News Description Design Publications Characteristics Usage Install downloads



Last modified: Friday, July 2, 2004

News:

Description:

Taktuk is a parallel and scalable remote execution tool for cluster. It works by propagating the execution of a parallel program on all target nodes, using standard remote execution protocols (rsh, ssh, etc...). Remote call scheduling automatically adapts its behavior to the remote execution protocol used, and to the load of the network and remote hosts. This tool is completly independent of the remote protocol used. All remote execution protocol providing an IO redirection of the remote process launched may be used. A grammar may be optionally provided to describe the environment, hence providing increased overall deployment speed in the context of a complex topology (for instance in a grid environment). For a more responsive deployment a remote launch (rsh ssh or other) delay can be bounded to bypass slow nodes and ignore the specific timeout provided by the protocol used. Taktuk provides full IO and signal redirection to the original console user.

Experimental results give very good response times, in the order of 500 milliseconds for a 225-nodes cluster (Pentium III 733 interconnected by Ethernet 100) to launch a null time command (Unix command test with no arguments). Performance come from the good scheduling of the remote execution call. This schedule is based on a work stealing algorithm. When a node is up, it request a “to be launch” list to its father (in the tree). The schedule of remote execution calls automatically adapts to the protocol used, as well as to the load of network and remote hosts.

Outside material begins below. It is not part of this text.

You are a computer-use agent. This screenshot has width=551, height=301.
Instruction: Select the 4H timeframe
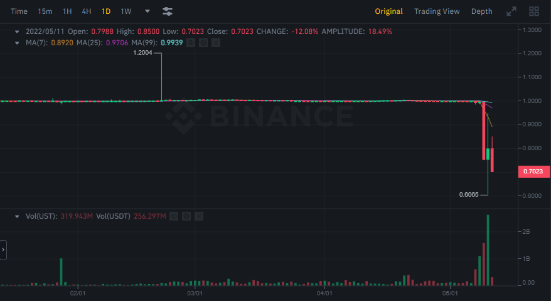pos(87,11)
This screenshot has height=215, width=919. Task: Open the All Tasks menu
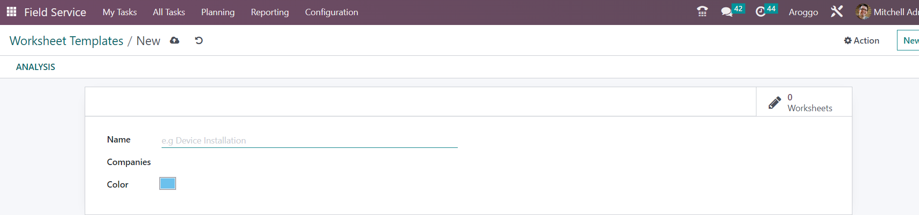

Taktuk is composed of a library that provides a broadcast execution service to the program who use it, the launch step is integrated in the library.
This Library was used in the Ka-run project (rshp and mput tools). Ka-Run is now included in this package.

Rshp is used to launch any shell command on a set of nodes.
Mput is used to braodcast files on a set of nodes.

Problematics:

Used by:

Performances and Capabilities:

Design:

This tool is scalable, extensible and portable (independent of the remote execution protocol used -- rsh, ssh, etc... --). It does an efficient deployment and initializes a communication layer on large clusters. To reach good performances a parallelized solution is adopted. There is two way to parallelize the deployment of a parallel application: first it's possible to execute many remote execution calls concurrently. This is a local solution. If standard protocol clients are used with many processes, this approach is bounded by system's limits. Currently many operating systems permit only a limited pool of processes for a user. The second solution is to distribute the deployment on several nodes, i.e build a launch spanning tree. This is a distributed solution. These two solutions are mixed and correctly interleaved to reach the best behavior.

Taktuk is composed of five modules : topology description, external connectors (standard remote execution protocol like: rsh, ssh, etc...), remote execution scheduler, communication layer (based on active message paradigm) and input/output/signal redirection modules.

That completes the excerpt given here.